Copy out the following data line for line, with nothing changed.

Entries from a dataset:
[Start]

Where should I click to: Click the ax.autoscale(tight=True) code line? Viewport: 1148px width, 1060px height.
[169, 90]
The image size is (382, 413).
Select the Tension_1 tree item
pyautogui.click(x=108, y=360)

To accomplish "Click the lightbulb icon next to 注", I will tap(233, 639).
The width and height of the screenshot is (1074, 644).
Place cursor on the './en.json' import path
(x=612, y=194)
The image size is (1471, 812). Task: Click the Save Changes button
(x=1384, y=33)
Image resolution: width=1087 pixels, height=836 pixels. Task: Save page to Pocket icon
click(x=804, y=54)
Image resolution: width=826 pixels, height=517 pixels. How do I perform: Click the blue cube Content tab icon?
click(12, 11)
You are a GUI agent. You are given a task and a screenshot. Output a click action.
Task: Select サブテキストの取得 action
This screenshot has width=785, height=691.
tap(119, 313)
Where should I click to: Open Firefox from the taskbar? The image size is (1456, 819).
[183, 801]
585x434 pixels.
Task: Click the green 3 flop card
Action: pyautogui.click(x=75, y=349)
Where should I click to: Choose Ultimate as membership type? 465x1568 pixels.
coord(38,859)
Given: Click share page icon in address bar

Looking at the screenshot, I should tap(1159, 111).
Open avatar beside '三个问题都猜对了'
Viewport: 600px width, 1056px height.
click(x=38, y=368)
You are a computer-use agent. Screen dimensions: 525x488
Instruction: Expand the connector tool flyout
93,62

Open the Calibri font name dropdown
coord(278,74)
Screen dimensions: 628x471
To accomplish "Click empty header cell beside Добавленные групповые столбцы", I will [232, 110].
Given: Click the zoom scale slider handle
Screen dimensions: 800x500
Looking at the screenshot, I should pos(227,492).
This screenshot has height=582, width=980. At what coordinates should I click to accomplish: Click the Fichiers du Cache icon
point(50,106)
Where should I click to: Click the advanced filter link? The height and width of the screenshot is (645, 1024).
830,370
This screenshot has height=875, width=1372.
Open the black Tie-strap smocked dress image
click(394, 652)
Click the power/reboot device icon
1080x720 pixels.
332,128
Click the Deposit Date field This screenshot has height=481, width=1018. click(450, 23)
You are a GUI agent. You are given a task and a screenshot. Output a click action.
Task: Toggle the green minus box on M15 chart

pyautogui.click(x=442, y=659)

[End]

Solved exercise ->
Where should I click to: Click the ax.autoscale(tight=True) code line? Viewport: 1148px width, 1060px height.
[169, 90]
The image size is (382, 413).
Select the Tension_1 tree item
pyautogui.click(x=108, y=360)

To accomplish "Click the lightbulb icon next to 注", I will tap(233, 639).
The width and height of the screenshot is (1074, 644).
Place cursor on the './en.json' import path
(x=612, y=194)
The image size is (1471, 812). Task: Click the Save Changes button
(x=1384, y=33)
Image resolution: width=1087 pixels, height=836 pixels. Task: Save page to Pocket icon
click(x=804, y=54)
Image resolution: width=826 pixels, height=517 pixels. How do I perform: Click the blue cube Content tab icon?
click(12, 11)
You are a GUI agent. You are given a task and a screenshot. Output a click action.
Task: Select サブテキストの取得 action
This screenshot has width=785, height=691.
tap(119, 313)
Where should I click to: Open Firefox from the taskbar? The image size is (1456, 819).
[183, 801]
585x434 pixels.
Task: Click the green 3 flop card
Action: pyautogui.click(x=75, y=349)
Where should I click to: Choose Ultimate as membership type? 465x1568 pixels.
coord(38,859)
Given: Click share page icon in address bar

Looking at the screenshot, I should tap(1159, 111).
Open avatar beside '三个问题都猜对了'
Viewport: 600px width, 1056px height.
click(x=38, y=368)
You are a computer-use agent. Screen dimensions: 525x488
Instruction: Expand the connector tool flyout
93,62

Open the Calibri font name dropdown
coord(278,74)
Screen dimensions: 628x471
To accomplish "Click empty header cell beside Добавленные групповые столбцы", I will [232, 110].
Given: Click the zoom scale slider handle
Screen dimensions: 800x500
Looking at the screenshot, I should pos(227,492).
This screenshot has height=582, width=980. At what coordinates should I click to accomplish: Click the Fichiers du Cache icon
point(50,106)
Where should I click to: Click the advanced filter link? The height and width of the screenshot is (645, 1024).
830,370
This screenshot has height=875, width=1372.
Open the black Tie-strap smocked dress image
click(394, 652)
Click the power/reboot device icon
1080x720 pixels.
332,128
Click the Deposit Date field This screenshot has height=481, width=1018. click(450, 23)
You are a GUI agent. You are given a task and a screenshot. Output a click action.
Task: Toggle the green minus box on M15 chart

pyautogui.click(x=442, y=659)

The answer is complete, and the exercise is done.